Film Scratches focuses on the world of experimental and avant-garde film, especially as practiced by individual artists. It features a mixture of reviews, interviews, and essays.

A Review by David Finkelstein.

Before She Leaves Her Body, an ambitious and absorbing feature film by brothers Ryan and Tyler Betschart, begins with two allegorical stories. A young woman recalls a dream in which she falls off a ferris wheel, foreshadowing an accident which will soon happen to her. Her sister looks at the crescent moon, and notes that the rest of the moon is still visible when it is very faintly lit by the reflected light from earth. This image will soon seem like a metaphor for the feeling that your sister is still a part of you, even when she is no longer physically present. Since these sisters, Kimberly and Marilyn (Megan Rippey and Karissa Hahn), are best friends as well as artistic collaborators in their band, the characters themselves are a transparent stand-in for the filmmakers, who (like an amazingly long list of other filmmaking brothers) are also full time collaborators. Like the Betscharts, Kimberly and Marilyn reside in San Diego, and are a part of the punk DIY art scene there.

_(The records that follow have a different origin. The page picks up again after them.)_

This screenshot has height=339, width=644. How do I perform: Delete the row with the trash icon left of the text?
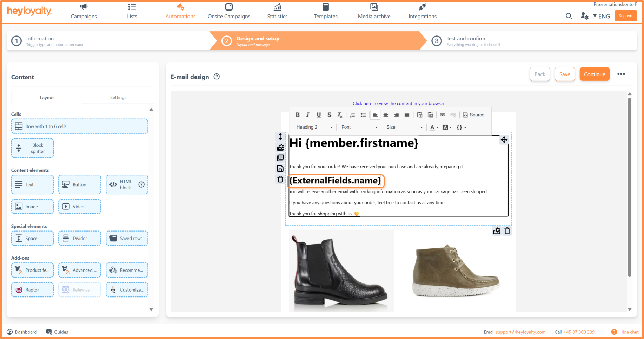click(x=280, y=180)
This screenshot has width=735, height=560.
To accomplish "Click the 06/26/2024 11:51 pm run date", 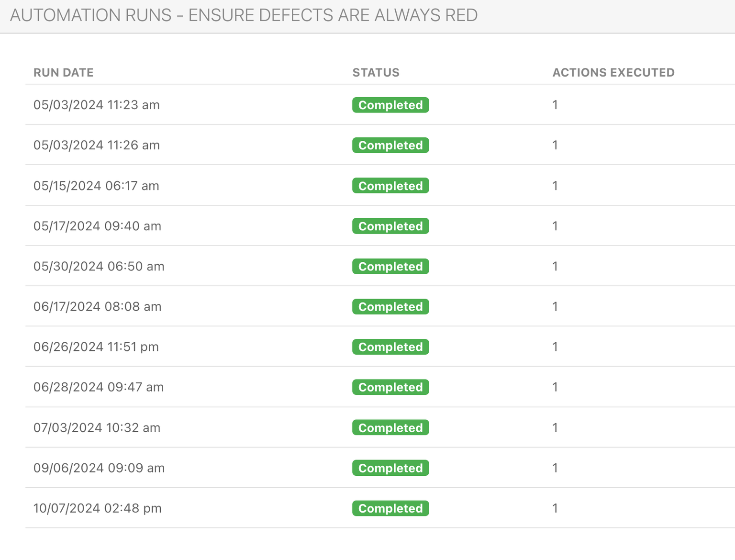I will point(96,347).
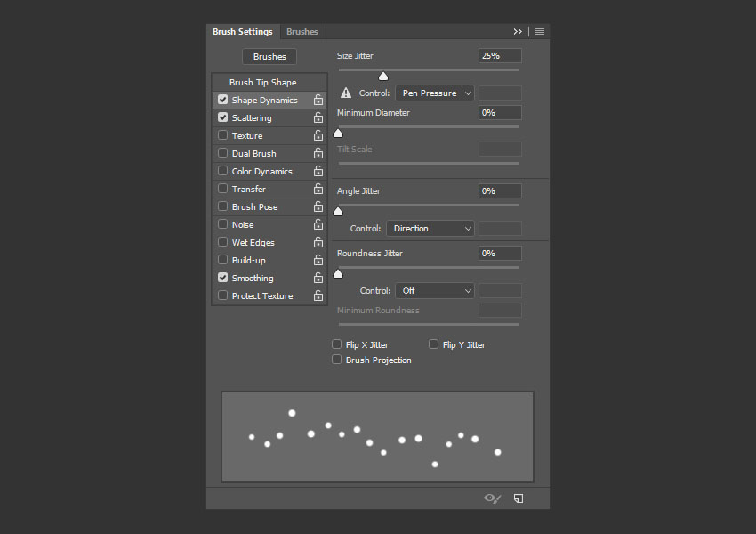Open Size Jitter Control Pen Pressure dropdown

435,93
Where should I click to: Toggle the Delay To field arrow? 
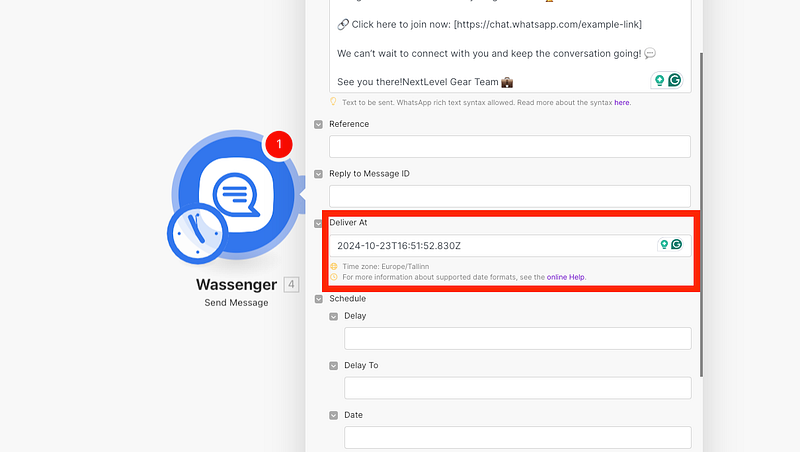pyautogui.click(x=334, y=366)
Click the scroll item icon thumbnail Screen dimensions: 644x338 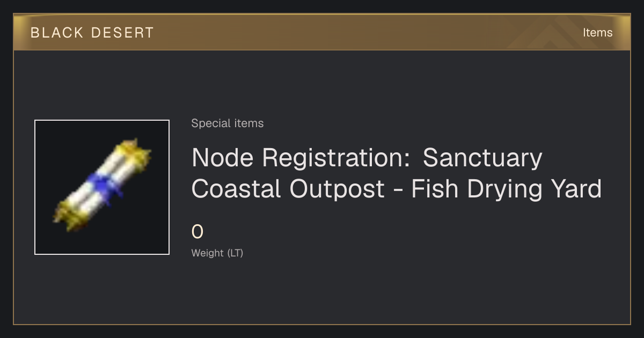tap(102, 187)
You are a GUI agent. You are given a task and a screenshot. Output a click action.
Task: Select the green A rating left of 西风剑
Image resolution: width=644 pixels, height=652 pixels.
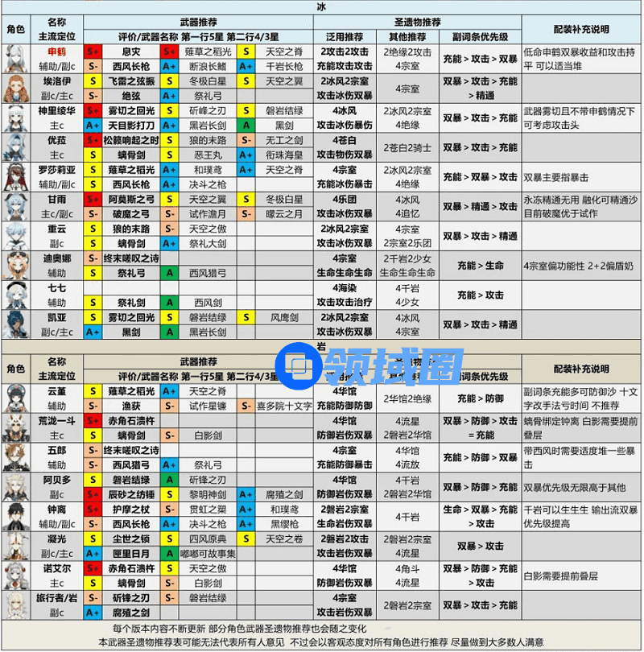[x=170, y=302]
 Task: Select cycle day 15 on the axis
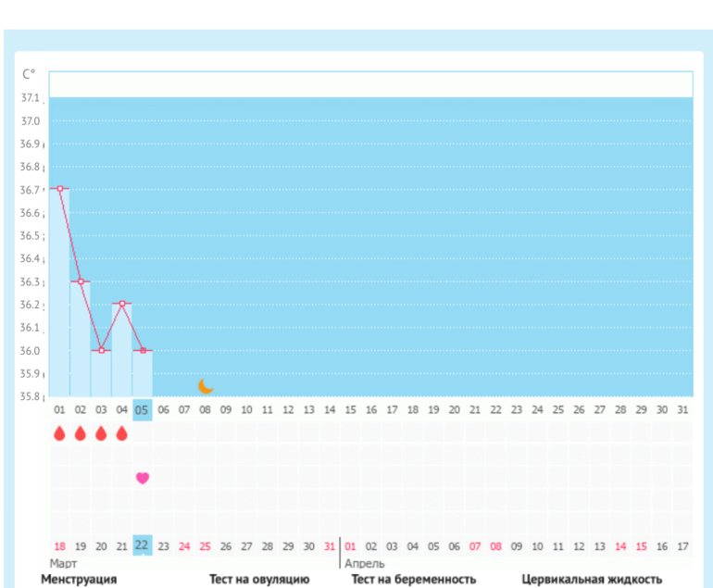(x=350, y=409)
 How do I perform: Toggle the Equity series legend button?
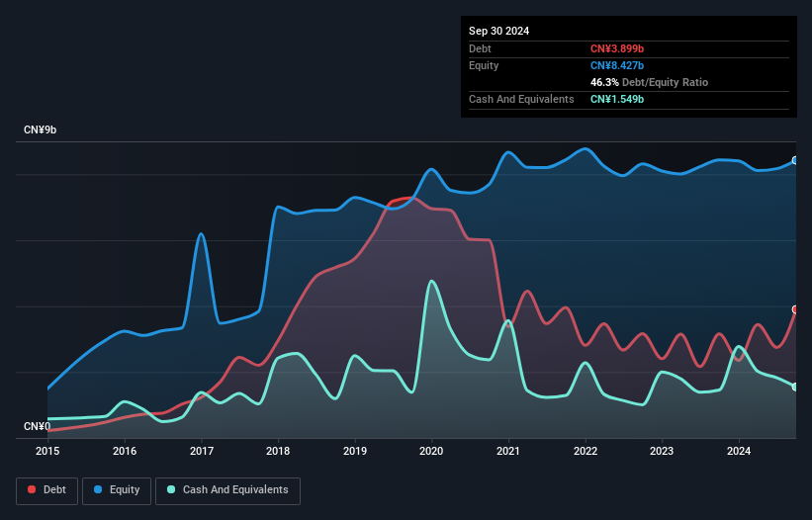(117, 490)
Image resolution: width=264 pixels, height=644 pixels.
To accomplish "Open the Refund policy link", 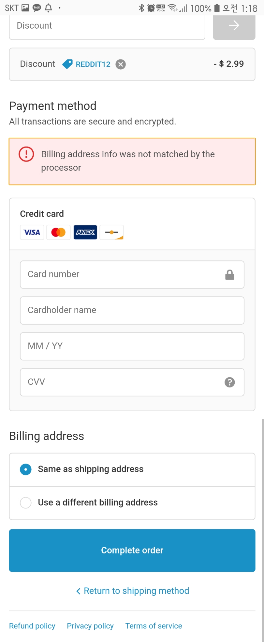I will click(x=32, y=626).
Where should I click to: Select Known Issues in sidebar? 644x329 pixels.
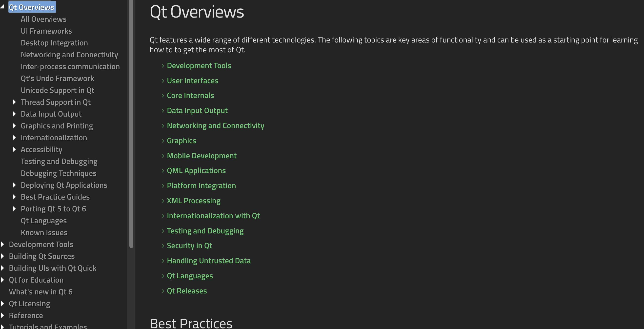44,233
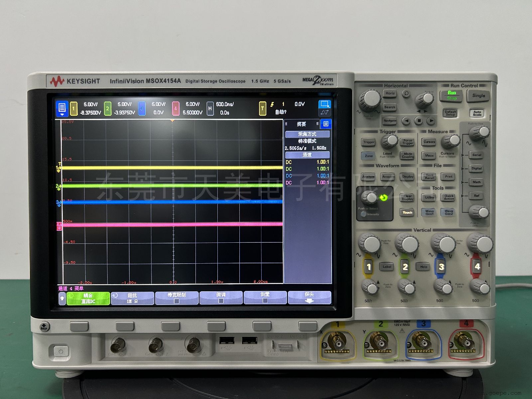The image size is (532, 399).
Task: Tap the blue channel 3 badge
Action: tap(142, 108)
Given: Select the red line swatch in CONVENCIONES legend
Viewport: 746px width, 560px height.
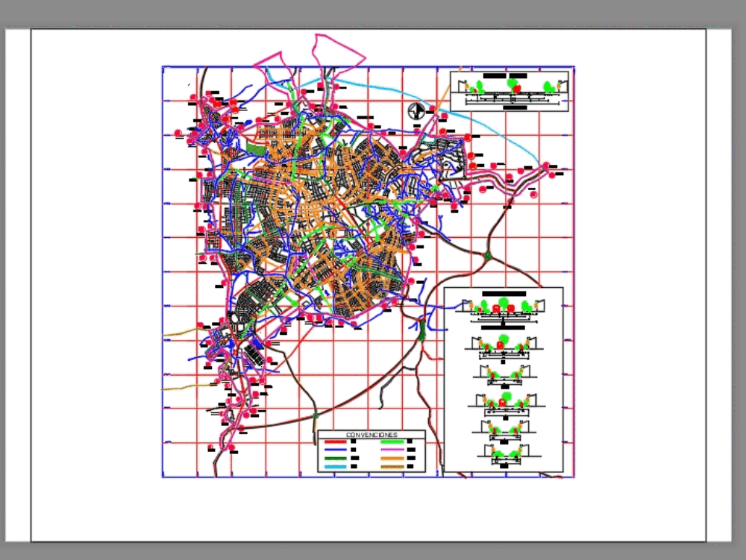Looking at the screenshot, I should coord(336,441).
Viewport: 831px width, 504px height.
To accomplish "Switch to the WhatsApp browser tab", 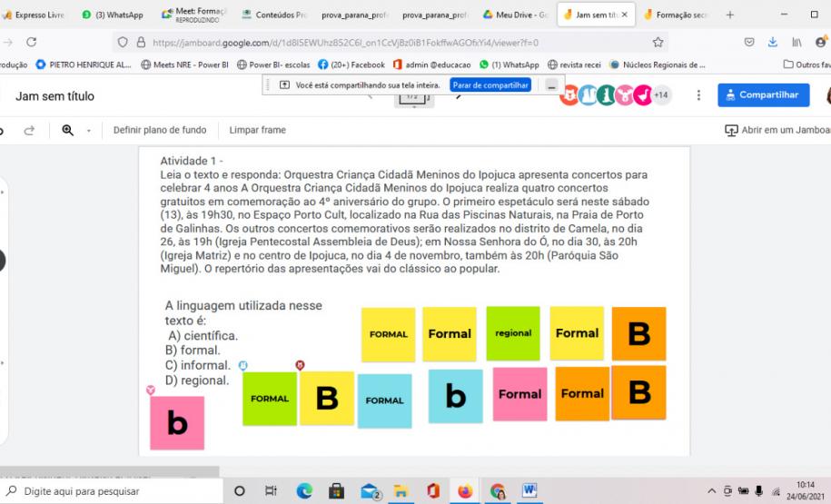I will 114,15.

The film presents the story of the sisters’ death and journey through the afterlife, but it is only minimally concerned with spiritual ideas, or even with clearly telling the story. (Purgatory is represented as a snow-filled parking lot next to a highway; not exactly a vision out of Dante, although it might seem otherworldly to a Californian.) Instead, the film’s style continually reverts from a narrative film to a more abstract collage of imagery and effects, and quite a beautiful one. It is as if the Betscharts are using “the afterlife” as a metaphor to explore how their experiences, when recorded on video, take on a life of their own, continually metamorphosing in the digital realm.

beforesheleavessideTo a degree, you can accuse them of using a ruse which several filmmakers interested in abstraction have resorted to: setting up a narrative film in order to attract an audience of people who wouldn’t necessarily watch an abstract art film, and then turning the film abstract midway, as a kind of bait and switch. If this was a part of their thinking in creating the film’s structure, I think it’s a legitimate tactic. An exciting film should expand the viewer’s notion of what a film can be, and if it is drawing a wider audience to artistic films at the same time, so much the better.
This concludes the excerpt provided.